Yes, for the city is most kingly and glorious; not as the cities with us, divided into a market-place, and the royal courts; for there all is the court of the King. Let us open therefore the gates of our mind, let us open our ears, and with great trembling, when on the point of setting foot on the threshold, let us worship the King that is therein. For indeed the first approach has power straightway to confound the beholder.
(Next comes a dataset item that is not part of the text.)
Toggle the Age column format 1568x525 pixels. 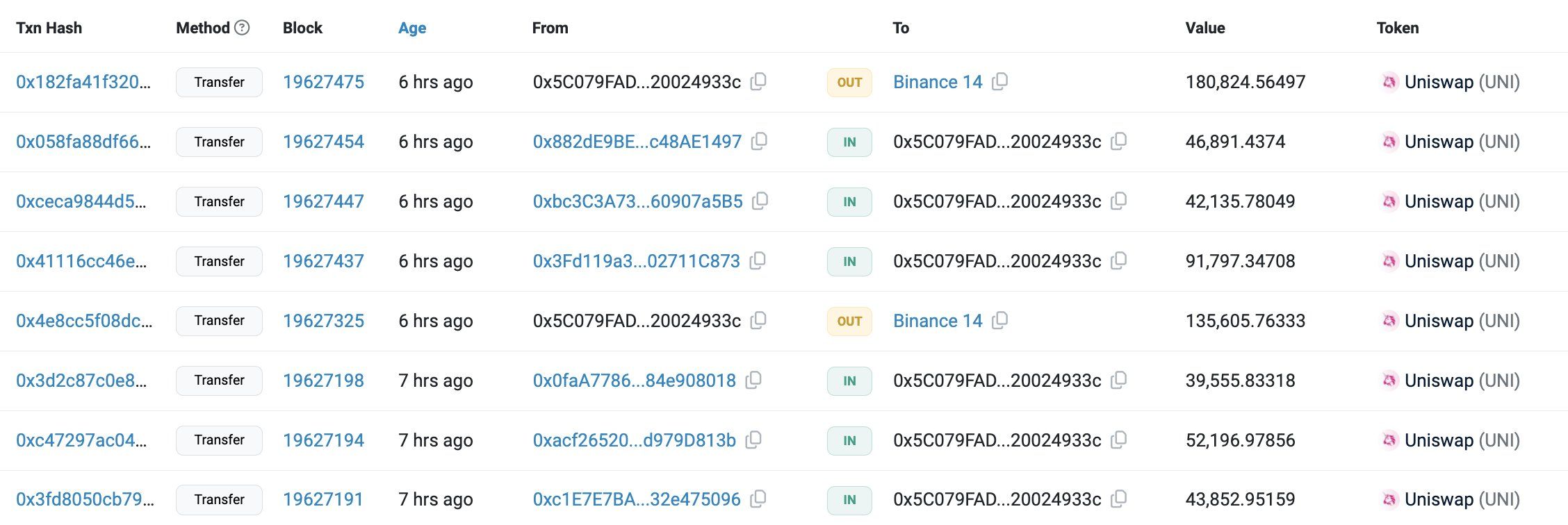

For the present we find the gates closed; but when we see them thrown open (for this is the solution of the difficulties), then we shall perceive the greatness of the splendor within. For there also, leading you with the eyes of the Spirit, is one who offers to show you all, even this Publican; where the King sits, and who of His host stand by Him; where are the angels, where the archangels; and what place is set apart for the new citizens in this city, and what kind of way it is that leads there, and what manner of portion they have received, who first were citizens therein, and those next after them, and such as followed these. And how many are the orders of these tribes, how many those of the senate, how many the distinctions of dignity.

Let us not therefore with noise or tumult enter in, but with a mystical silence.

For if in a theatre, when a great silence has been made, then the letters of the king are read, much more in this city must all be composed, and stand with soul and ear erect. For it is not the letters of any earthly master, but of the Lord of angels, which are on the point of being read.

If we would order ourselves on this wise, the grace itself of the Spirit will lead us in great perfection, and we shall arrive at the very royal throne, and attain to all the good things, by the grace and love towards man of our Lord Jesus Christ, to whom be glory and might, together with the Father and the Holy Ghost, now and always, even for ever and ever. Amen.